• _Work item_: Using the data below, copy every line that contains the word "resolution".
[Supplied information — start]
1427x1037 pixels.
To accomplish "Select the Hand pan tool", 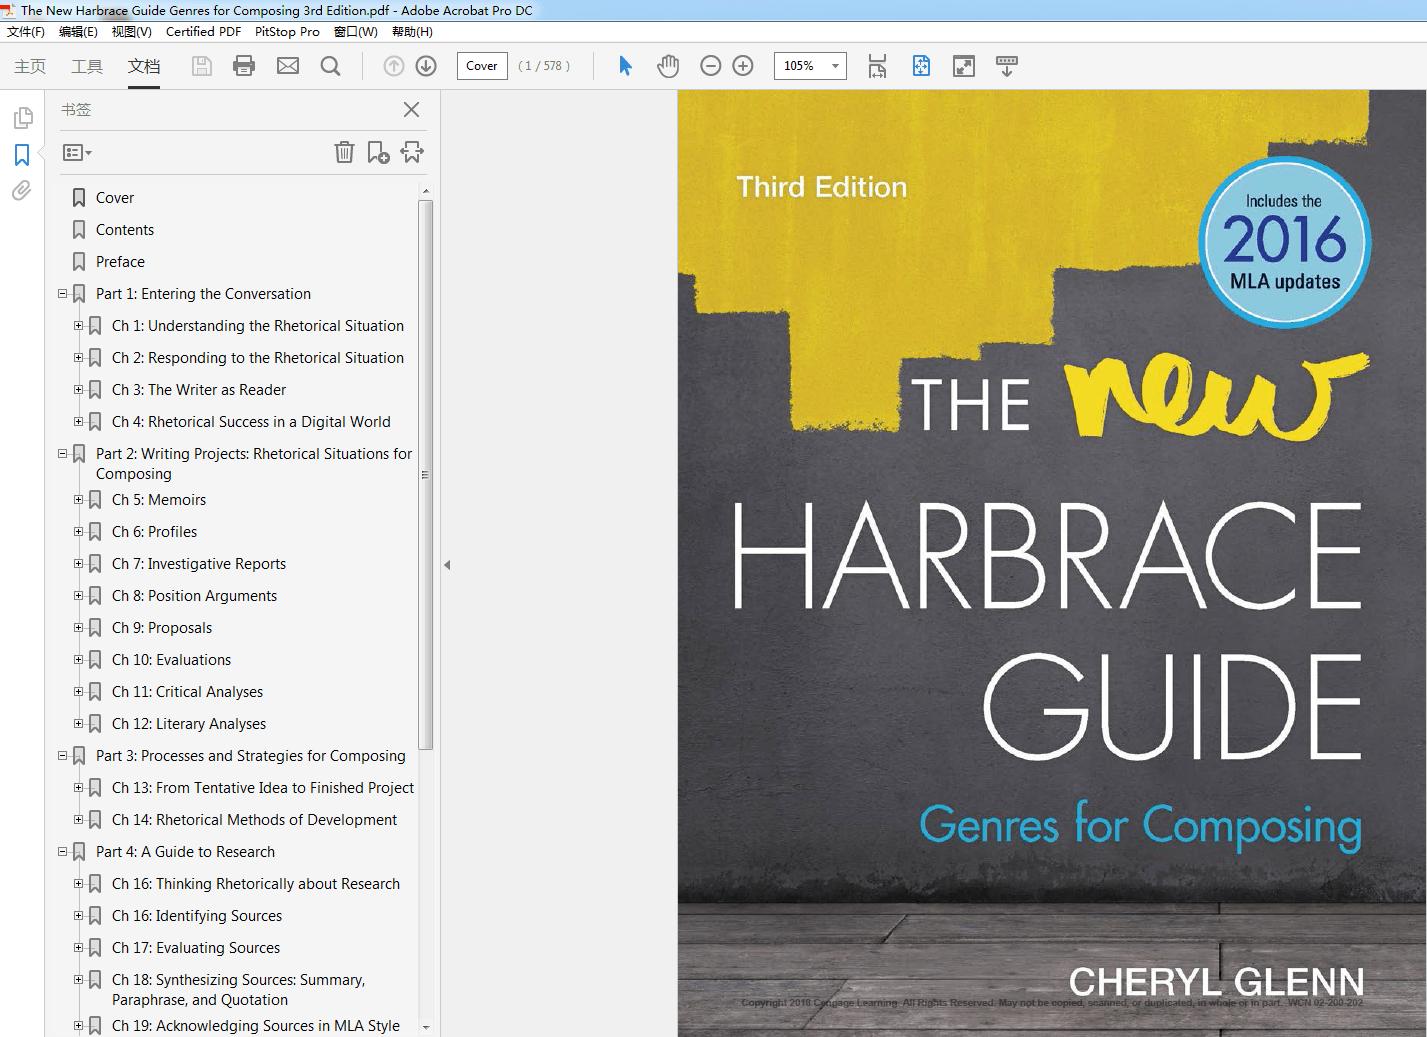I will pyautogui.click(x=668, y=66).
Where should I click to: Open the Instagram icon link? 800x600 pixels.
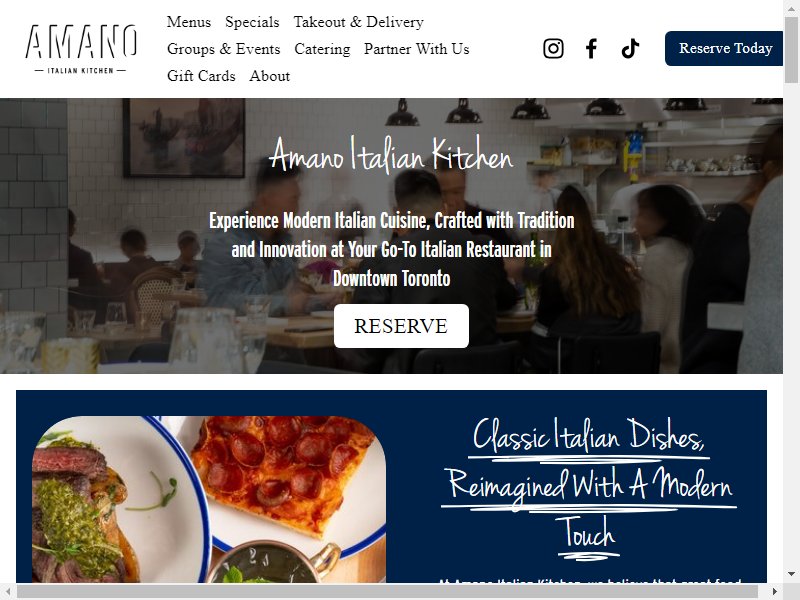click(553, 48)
[Supplied information — finish]
[Supplied information — start]
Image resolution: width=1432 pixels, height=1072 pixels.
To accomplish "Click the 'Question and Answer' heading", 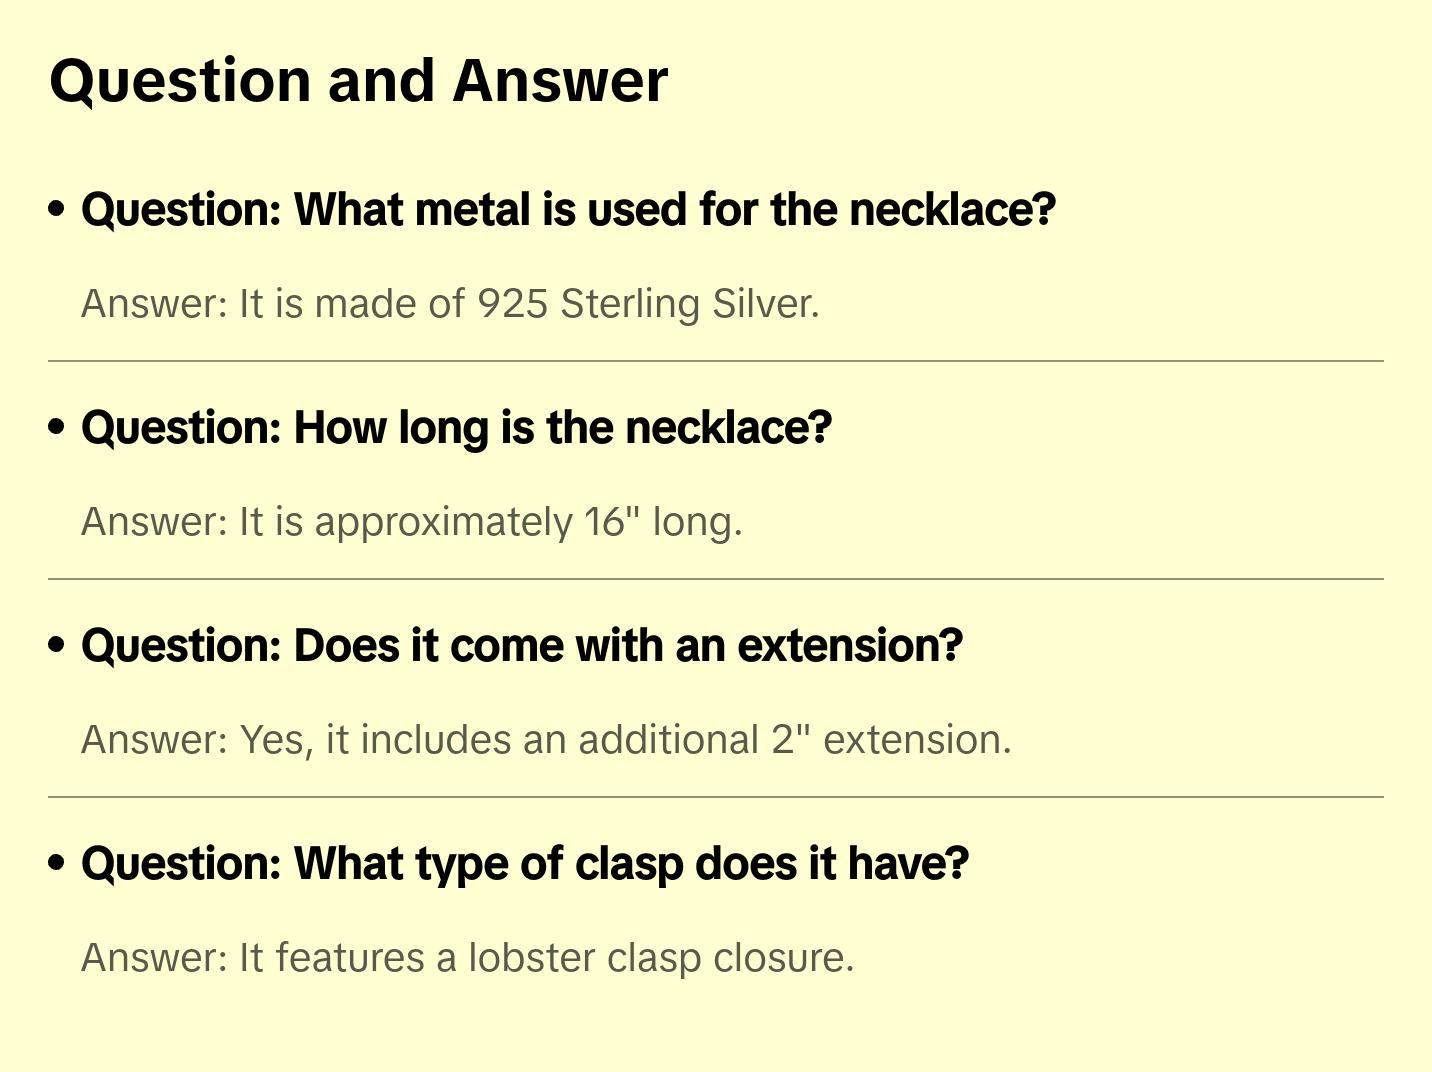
[Supplied information — finish]
[Supplied information — start]
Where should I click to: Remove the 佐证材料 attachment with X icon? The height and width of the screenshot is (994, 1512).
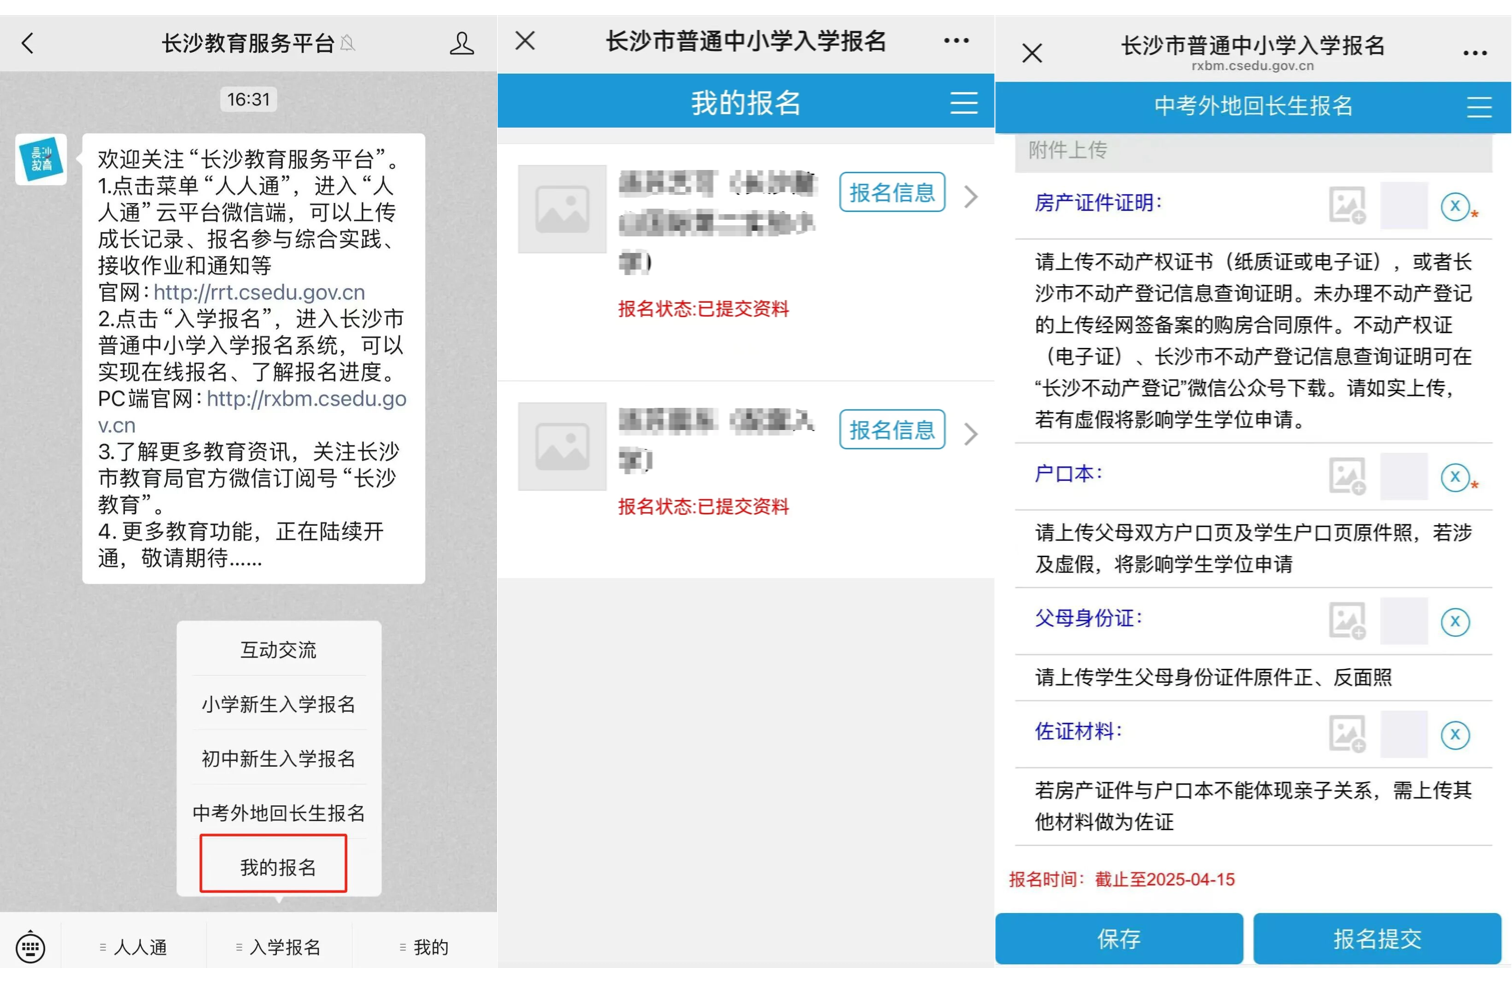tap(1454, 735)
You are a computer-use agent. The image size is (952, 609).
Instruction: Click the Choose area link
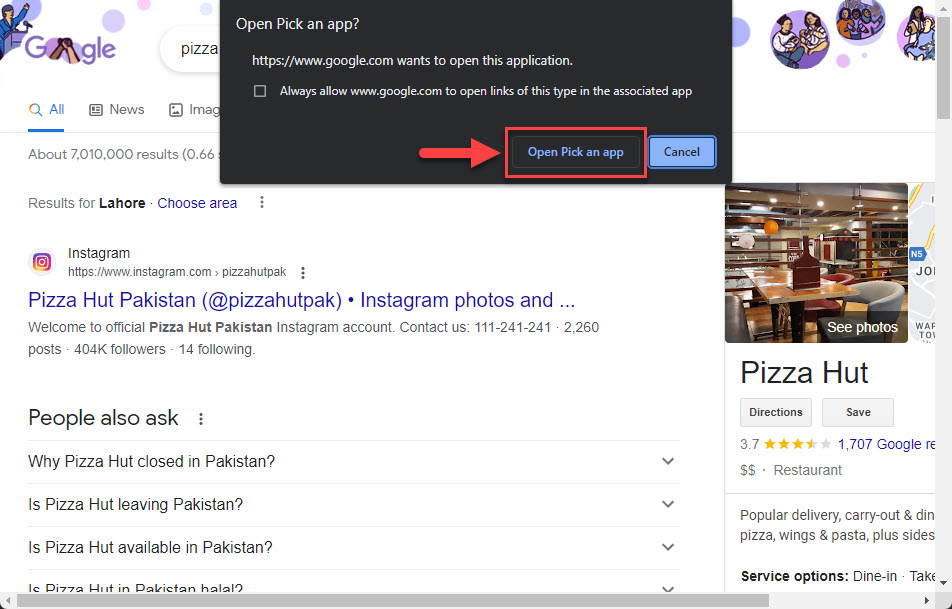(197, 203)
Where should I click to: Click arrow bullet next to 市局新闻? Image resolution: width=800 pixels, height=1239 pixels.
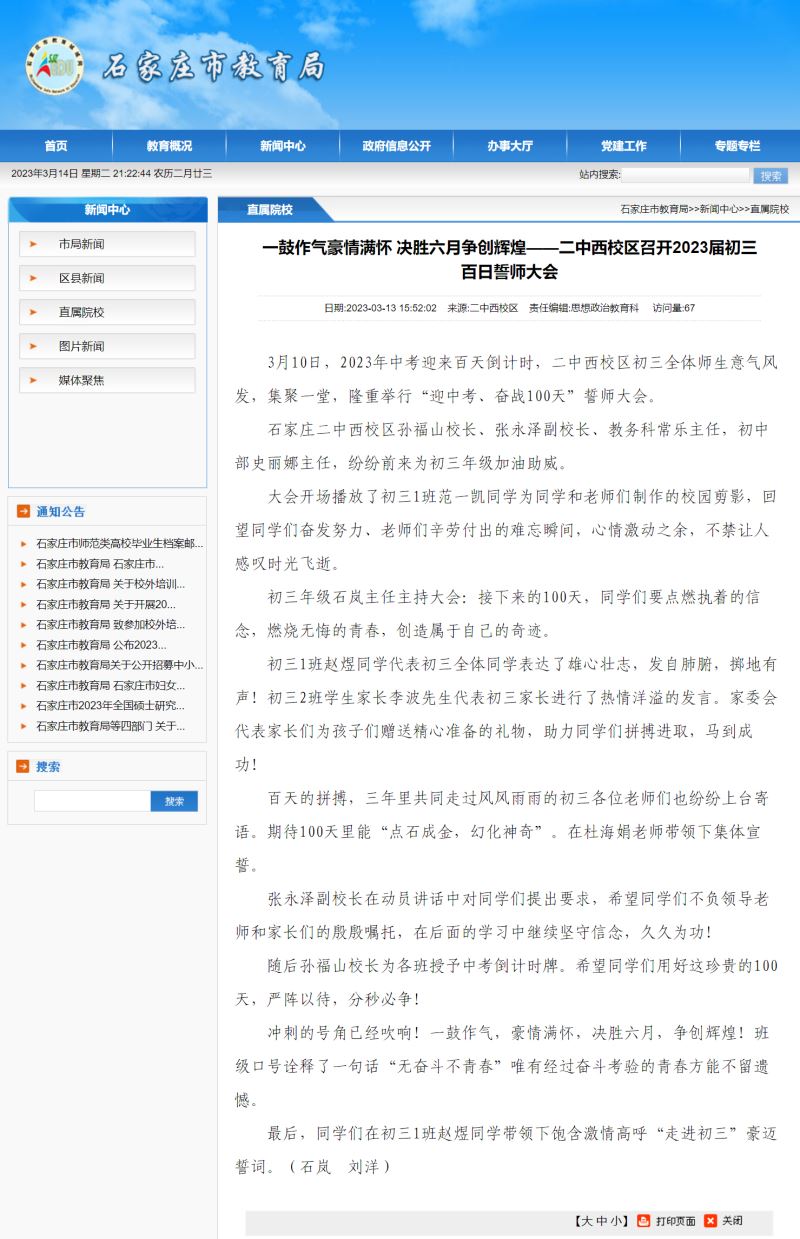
[Supplied information — finish]
• _Written reply_:
Image resolution: width=1432 pixels, height=1072 pixels.
Where should I click to: Click arrow bullet next to 市局新闻? Image resolution: width=800 pixels, height=1239 pixels.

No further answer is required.